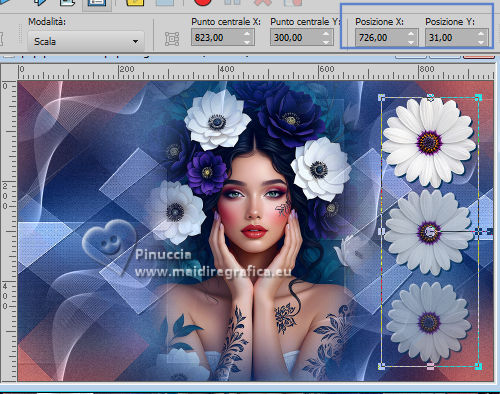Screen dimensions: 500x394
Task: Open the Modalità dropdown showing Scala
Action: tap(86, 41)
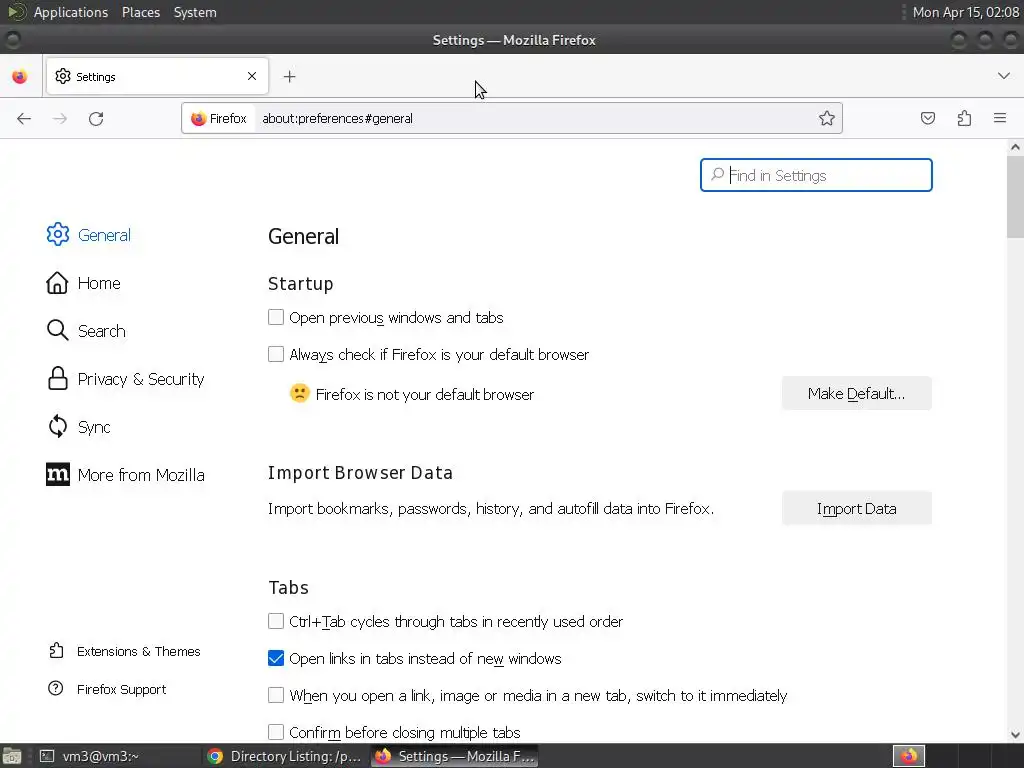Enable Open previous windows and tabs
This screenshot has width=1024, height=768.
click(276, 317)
------------------------------------
= Exercise =
Can you recast every line of the items above as a JSON list of strings, one string per line, with blank lines skipped and the pictures left out?

= Solution to this problem =
[
  "Screen dimensions: 500x394",
  "Task: Open the Modalità dropdown showing Scala",
  "Action: tap(86, 41)",
  "Enable Open previous windows and tabs",
  "This screenshot has width=1024, height=768.",
  "click(276, 317)"
]